» HOW TO COMPLETE THIS TASK:
Start at the first record below and retype through the last, exactly.

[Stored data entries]
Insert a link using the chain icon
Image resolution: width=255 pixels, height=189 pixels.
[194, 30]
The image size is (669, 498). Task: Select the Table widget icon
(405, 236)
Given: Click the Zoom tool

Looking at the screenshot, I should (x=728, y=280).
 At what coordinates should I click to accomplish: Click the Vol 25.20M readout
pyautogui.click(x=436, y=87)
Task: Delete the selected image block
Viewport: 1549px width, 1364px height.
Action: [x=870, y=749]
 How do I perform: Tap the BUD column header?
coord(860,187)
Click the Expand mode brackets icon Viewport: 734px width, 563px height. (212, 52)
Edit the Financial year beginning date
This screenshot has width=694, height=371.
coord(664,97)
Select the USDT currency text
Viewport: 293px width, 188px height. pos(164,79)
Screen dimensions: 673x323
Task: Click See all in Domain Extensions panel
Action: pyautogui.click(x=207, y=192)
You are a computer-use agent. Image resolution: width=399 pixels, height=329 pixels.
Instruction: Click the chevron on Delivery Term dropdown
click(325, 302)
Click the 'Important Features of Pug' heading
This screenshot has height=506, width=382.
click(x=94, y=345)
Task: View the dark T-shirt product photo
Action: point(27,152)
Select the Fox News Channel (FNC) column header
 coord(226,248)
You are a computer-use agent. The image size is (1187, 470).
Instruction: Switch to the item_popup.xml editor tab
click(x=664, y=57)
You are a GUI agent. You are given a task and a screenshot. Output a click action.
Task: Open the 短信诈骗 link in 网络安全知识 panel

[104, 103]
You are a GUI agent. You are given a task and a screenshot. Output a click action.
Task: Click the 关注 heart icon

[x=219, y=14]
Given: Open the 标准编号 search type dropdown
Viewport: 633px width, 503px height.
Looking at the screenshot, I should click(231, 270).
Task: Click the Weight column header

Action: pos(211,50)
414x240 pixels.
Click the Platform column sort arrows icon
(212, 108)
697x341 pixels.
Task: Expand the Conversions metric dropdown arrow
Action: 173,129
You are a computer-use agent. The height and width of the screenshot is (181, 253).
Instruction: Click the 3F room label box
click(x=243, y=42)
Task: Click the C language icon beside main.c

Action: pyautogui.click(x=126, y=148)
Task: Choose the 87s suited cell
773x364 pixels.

» EXERCISE RESPONSE:
Insert a link using the chain icon
Image resolution: width=255 pixels, height=189 pixels.
[194, 30]
The image size is (669, 498). Task: Select the Table widget icon
(405, 236)
Given: Click the Zoom tool

Looking at the screenshot, I should (x=728, y=280).
 At what coordinates should I click to accomplish: Click the Vol 25.20M readout
pyautogui.click(x=436, y=87)
Task: Delete the selected image block
Viewport: 1549px width, 1364px height.
Action: [x=870, y=749]
 How do I perform: Tap the BUD column header?
coord(860,187)
Click the Expand mode brackets icon Viewport: 734px width, 563px height. (212, 52)
Edit the Financial year beginning date
This screenshot has width=694, height=371.
coord(664,97)
Select the USDT currency text
Viewport: 293px width, 188px height. pos(164,79)
Screen dimensions: 673x323
Task: Click See all in Domain Extensions panel
Action: pyautogui.click(x=207, y=192)
You are a computer-use agent. Image resolution: width=399 pixels, height=329 pixels.
Instruction: Click the chevron on Delivery Term dropdown
click(325, 302)
Click the 'Important Features of Pug' heading
This screenshot has height=506, width=382.
click(x=94, y=345)
Task: View the dark T-shirt product photo
Action: point(27,152)
Select the Fox News Channel (FNC) column header
 coord(226,248)
You are a computer-use agent. The image size is (1187, 470).
Instruction: Switch to the item_popup.xml editor tab
click(x=664, y=57)
You are a GUI agent. You are given a task and a screenshot. Output a click action.
Task: Open the 短信诈骗 link in 网络安全知识 panel

[104, 103]
You are a GUI agent. You are given a task and a screenshot. Output a click action.
Task: Click the 关注 heart icon

[x=219, y=14]
Given: Open the 标准编号 search type dropdown
Viewport: 633px width, 503px height.
Looking at the screenshot, I should click(231, 270).
Task: Click the Weight column header

Action: pos(211,50)
414x240 pixels.
Click the Platform column sort arrows icon
(212, 108)
697x341 pixels.
Task: Expand the Conversions metric dropdown arrow
Action: 173,129
You are a computer-use agent. The height and width of the screenshot is (181, 253).
Instruction: Click the 3F room label box
click(x=243, y=42)
Task: Click the C language icon beside main.c

Action: pyautogui.click(x=126, y=148)
Task: Choose the 87s suited cell
773x364 pixels.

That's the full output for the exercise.